I am using the NSIS nsODBC plugin to create an systemdsn entry.
When I call the command as shown below it works and creates my system dsn odbc.
nsODBC::AddSysDSN "ODBC Driver 11 for SQL Server" "DSN=test" "server=localhost" "DATABASE=test" "Trusted_Connection=Yes"
Pop $0
Pop $0 Returns "Successful" and in my ODBC Data Source Administrator I see my connection and it works.
But I need to create my system dsn with a username and password, on the forums and site I have seen they say it should look like the following:
nsODBC::AddSysDSN "ODBC Driver 11 for SQL Server" "DSN=test" "server=test" "DATABASE=test" "UID=test" "PWD=test"
Pop $0
When I run this command Pop $0 returns the text "error" and no system dsn is created.
I have checked the SQL server instance it has the test database, a login account called test which is a system admin account, it is in mixed mode authentication.

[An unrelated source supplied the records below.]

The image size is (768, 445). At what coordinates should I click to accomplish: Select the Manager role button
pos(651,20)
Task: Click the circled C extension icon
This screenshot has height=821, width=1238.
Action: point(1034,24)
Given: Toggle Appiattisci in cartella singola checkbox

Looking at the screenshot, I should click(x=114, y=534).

Any suggestions as to what I am doing wrong as to why it will not create a system dsn with a username and password?
Thanks in advance Andy
That plug-in is badly designed because it uses everything on the stack as its parameters. It is also a very thin wrapper around the database API so as long as your stack is empty before calling then the problem is most likely a missing/wrong parameter and not a bug in the plug-in.

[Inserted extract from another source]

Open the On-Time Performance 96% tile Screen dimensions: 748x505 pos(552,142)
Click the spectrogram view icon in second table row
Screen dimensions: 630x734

Calling the plugin with parameters like "foo=1" "bar=baz"
is "translated" to foo=1\0bar=baz\0\0
which is what you see on MSDN and that is the C/C++ syntax for a double null terminated key-pair string.
Why is Server
set to test
and not localhost
?
The code listed on the MSDN page for ConfigDSN
says:
For example, to configure a data source that requires a user ID, password, and database name, a setup application might pass the following keyword-value pairs:
DSN=Personnel Data\0UID=Smith\0PWD=Sesame\0DATABASE=Personnel\0\0
Maybe the pair order matters, I don't know.